» What is asked
Count the lines in the entries below that contain the string "transmitter", and give only the number.

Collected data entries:
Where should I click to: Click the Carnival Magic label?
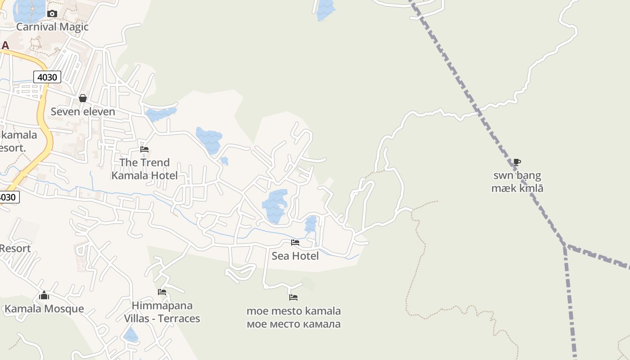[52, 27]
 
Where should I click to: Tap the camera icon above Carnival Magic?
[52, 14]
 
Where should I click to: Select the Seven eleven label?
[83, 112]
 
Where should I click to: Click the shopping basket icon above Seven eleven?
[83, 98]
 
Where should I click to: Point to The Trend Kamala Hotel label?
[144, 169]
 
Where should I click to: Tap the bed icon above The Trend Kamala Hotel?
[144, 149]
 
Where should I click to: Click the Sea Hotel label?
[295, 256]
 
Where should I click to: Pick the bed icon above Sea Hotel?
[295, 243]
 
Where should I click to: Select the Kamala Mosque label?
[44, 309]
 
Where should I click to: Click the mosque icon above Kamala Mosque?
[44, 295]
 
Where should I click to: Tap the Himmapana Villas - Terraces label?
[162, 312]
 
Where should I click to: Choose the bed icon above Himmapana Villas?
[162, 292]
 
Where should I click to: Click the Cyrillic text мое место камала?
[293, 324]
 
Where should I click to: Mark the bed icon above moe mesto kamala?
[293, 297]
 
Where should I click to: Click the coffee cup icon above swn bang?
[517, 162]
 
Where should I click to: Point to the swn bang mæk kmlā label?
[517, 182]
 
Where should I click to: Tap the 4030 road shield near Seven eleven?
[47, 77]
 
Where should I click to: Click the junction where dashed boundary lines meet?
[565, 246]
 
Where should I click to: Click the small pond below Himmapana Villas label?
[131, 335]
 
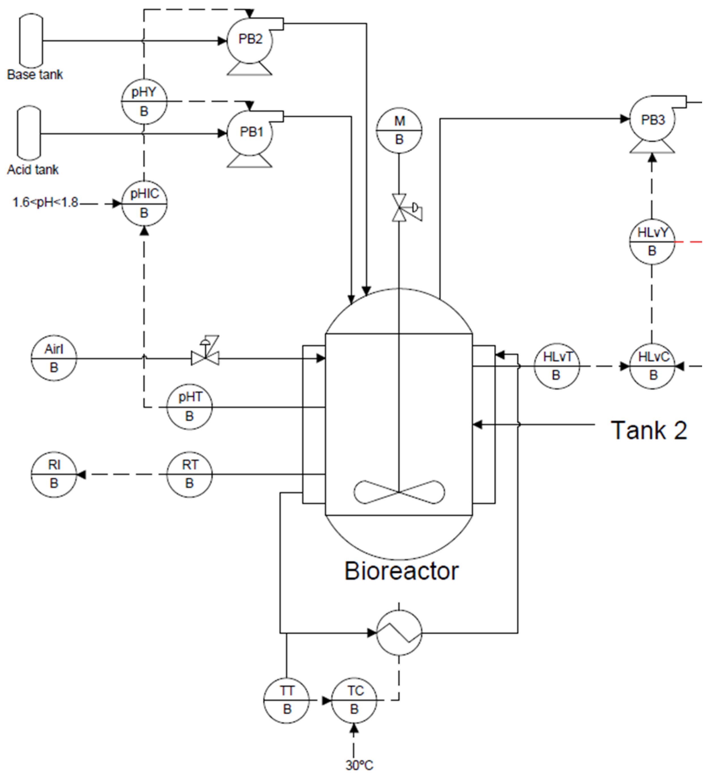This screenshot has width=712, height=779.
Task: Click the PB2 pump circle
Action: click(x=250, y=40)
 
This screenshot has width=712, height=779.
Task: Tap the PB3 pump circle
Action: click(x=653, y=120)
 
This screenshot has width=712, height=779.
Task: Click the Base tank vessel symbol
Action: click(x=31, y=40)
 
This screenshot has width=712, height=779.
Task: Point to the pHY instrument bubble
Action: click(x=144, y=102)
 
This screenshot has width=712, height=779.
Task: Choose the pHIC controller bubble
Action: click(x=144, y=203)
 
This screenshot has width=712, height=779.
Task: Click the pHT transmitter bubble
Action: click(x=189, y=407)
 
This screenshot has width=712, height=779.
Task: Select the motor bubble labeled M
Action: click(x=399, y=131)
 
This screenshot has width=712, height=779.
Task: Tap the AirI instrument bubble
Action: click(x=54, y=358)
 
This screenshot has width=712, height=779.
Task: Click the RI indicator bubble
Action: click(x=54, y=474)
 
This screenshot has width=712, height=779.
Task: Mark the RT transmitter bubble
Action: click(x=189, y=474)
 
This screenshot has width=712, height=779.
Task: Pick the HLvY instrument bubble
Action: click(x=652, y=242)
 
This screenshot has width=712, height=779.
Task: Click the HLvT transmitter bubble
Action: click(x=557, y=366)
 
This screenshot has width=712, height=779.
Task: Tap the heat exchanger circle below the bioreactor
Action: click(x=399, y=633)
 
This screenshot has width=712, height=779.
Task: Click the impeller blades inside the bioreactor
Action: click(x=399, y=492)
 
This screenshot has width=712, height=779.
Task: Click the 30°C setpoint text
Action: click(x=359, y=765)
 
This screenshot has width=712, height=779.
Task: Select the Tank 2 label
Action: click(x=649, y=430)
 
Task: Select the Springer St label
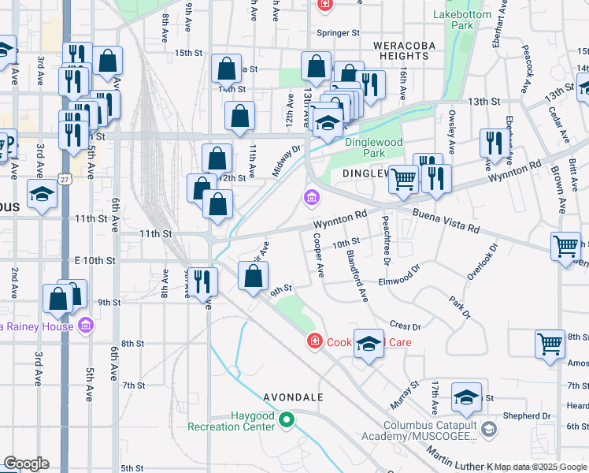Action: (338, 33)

...

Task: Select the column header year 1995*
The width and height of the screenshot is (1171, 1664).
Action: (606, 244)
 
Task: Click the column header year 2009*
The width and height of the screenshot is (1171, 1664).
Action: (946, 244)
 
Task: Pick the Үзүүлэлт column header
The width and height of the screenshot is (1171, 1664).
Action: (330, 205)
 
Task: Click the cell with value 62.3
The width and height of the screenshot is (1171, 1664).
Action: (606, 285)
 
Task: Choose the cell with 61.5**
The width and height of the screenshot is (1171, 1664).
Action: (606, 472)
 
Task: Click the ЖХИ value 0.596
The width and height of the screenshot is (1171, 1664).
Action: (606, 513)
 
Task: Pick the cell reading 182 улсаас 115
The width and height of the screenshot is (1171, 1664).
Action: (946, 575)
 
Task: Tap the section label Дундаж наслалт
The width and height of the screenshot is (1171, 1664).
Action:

* * *

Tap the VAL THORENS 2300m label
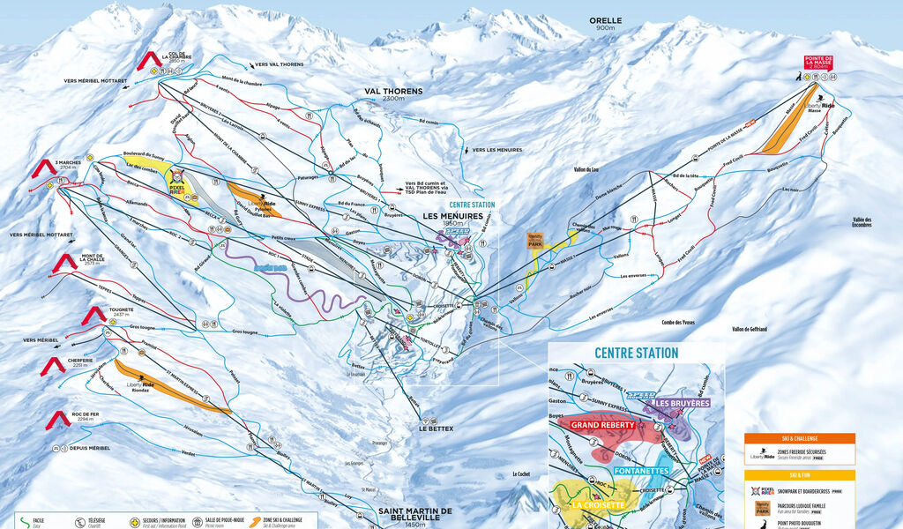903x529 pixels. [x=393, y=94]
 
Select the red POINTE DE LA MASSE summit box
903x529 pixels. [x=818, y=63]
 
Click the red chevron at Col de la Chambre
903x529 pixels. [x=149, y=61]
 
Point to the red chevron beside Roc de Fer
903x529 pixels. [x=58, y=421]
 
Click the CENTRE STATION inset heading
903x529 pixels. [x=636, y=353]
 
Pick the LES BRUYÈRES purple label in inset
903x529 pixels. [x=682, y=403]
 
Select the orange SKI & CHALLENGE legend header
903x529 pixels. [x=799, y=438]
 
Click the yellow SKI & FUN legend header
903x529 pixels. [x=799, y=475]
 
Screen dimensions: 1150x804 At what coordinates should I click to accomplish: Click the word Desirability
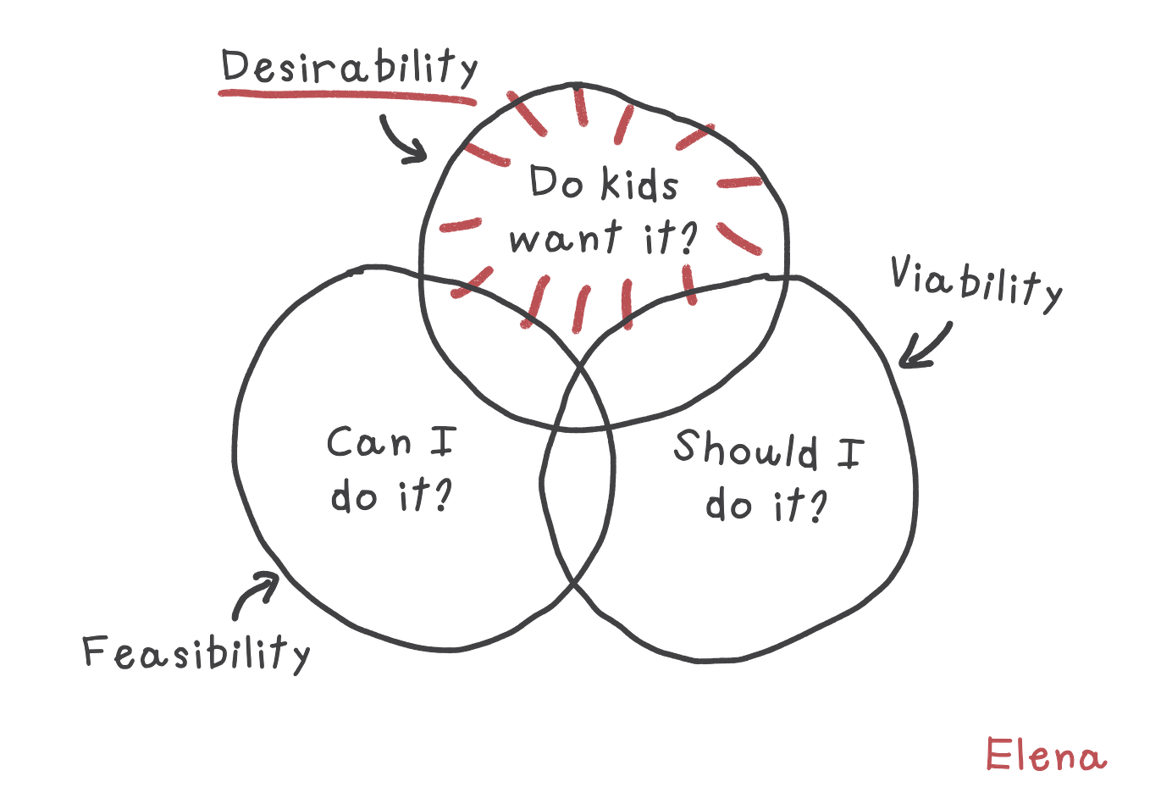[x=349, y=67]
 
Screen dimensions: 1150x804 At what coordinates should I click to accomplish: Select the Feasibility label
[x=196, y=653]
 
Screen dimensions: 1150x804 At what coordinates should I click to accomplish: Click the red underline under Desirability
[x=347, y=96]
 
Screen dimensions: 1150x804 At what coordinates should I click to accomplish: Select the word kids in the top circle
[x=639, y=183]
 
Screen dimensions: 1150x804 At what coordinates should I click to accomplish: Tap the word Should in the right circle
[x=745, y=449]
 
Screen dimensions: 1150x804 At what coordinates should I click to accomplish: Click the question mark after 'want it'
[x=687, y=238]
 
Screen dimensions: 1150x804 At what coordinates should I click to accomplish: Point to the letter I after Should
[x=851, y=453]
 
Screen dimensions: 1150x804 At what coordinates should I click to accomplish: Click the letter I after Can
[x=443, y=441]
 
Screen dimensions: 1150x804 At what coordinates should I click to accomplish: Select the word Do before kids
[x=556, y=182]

» Output below
3